The widow of Robert “LaVoy” Finicum said police presented only “selective evidence” in the Arizona rancher’s shooting death, and that the family will seek justice in court.
Reading a prepared statement Tuesday in St. George, Utah, Jeanette Finicum said police set out to kill her husband in what she called an assassination.
“I can hardly believe that a team of qualified law officers could look at the facts in this case and say that no criminal laws were violated,” she said. “How could they have reached this decision in the face of evidence that clearly shows intent to kill my husband?”
In a telephone interview with The Oregonian/OregonLive, Jeanette Finicum said she would respond in greater detail later in the week after she reviews the findings presented Tuesday by investigators.
But she said she doesn’t believe that her husband was armed.
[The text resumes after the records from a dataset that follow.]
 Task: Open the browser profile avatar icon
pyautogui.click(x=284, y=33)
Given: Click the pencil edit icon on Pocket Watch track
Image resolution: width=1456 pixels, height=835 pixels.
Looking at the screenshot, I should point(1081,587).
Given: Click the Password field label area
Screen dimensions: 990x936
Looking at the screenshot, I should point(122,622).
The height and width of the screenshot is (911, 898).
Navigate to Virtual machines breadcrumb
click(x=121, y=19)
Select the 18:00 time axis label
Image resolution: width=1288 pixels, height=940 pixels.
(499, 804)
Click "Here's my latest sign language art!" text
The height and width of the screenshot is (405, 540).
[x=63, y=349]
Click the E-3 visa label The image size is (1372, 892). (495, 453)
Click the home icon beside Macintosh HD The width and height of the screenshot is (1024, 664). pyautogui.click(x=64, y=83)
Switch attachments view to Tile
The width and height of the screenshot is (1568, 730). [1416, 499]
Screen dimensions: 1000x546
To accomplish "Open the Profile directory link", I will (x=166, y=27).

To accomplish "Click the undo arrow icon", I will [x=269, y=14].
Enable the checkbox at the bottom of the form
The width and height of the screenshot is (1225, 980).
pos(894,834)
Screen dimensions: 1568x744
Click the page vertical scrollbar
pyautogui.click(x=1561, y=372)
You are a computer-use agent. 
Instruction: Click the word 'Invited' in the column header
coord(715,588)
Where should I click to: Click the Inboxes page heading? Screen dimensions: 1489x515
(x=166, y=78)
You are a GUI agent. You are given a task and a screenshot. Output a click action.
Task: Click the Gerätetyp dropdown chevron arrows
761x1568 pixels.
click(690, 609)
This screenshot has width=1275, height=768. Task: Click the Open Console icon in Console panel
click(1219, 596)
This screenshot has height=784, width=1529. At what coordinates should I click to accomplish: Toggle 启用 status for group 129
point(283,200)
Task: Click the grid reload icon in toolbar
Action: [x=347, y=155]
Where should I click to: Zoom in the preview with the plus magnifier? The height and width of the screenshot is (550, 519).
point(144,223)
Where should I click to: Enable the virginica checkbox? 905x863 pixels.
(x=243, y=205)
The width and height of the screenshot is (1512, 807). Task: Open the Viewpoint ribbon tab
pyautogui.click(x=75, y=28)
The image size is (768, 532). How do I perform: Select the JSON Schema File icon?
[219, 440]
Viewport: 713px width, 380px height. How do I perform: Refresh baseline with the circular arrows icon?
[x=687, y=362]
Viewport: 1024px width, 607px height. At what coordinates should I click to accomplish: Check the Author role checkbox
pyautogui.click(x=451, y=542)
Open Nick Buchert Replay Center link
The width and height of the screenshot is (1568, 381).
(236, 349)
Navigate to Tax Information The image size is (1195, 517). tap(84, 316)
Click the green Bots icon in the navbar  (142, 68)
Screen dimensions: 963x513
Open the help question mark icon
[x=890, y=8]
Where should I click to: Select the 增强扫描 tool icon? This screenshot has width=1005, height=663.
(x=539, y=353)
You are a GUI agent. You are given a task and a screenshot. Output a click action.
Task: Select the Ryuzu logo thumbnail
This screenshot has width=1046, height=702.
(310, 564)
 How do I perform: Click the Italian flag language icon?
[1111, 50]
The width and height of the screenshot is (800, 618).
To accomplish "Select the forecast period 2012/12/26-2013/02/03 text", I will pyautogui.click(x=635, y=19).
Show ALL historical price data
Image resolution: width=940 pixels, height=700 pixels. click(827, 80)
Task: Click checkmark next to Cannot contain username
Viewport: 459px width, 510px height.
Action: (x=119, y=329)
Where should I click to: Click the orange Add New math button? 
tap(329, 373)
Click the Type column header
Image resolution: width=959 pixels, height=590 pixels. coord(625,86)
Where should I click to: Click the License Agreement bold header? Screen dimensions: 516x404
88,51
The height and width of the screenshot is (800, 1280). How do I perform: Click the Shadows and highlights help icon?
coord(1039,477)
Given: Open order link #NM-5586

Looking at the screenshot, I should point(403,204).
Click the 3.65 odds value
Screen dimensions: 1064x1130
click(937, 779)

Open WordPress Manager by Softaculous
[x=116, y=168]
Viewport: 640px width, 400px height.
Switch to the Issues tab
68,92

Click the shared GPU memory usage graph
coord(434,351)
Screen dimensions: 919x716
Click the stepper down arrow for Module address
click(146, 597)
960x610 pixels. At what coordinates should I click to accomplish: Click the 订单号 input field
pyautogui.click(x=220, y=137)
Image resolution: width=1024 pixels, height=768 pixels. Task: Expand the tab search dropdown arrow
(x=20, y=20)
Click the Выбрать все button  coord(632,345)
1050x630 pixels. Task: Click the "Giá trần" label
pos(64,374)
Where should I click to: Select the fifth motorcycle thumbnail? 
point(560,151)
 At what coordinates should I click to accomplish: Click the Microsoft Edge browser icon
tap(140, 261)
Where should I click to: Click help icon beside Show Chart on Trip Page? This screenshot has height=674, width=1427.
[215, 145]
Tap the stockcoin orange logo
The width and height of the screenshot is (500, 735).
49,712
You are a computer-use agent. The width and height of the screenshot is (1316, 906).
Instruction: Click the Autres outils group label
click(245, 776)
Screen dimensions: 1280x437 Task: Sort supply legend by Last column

She said he was shot while surrendering, and that he exited the vehicle he had driven into a snowbank near police because he was trying to protect the truck’s other occupants.
“I don’t believe that my husband felt he was going to be killed,” she said. “I think he had more faith in the government than that, but clearly he was mistaken.”
Jeanette Finicum said she wanted investigators to release other footage and audio from the shooting scene, as well as a more thorough inspection of the truck her husband was driving.
Investigators said Tuesday that LaVoy Finicum’s shooting death by Oregon State Police officers was justified, though FBI agents are under investigation for an apparent cover-up. An agent failed to tell police about two shots fired during the incident, one of which hit the vehicle Finicum was driving.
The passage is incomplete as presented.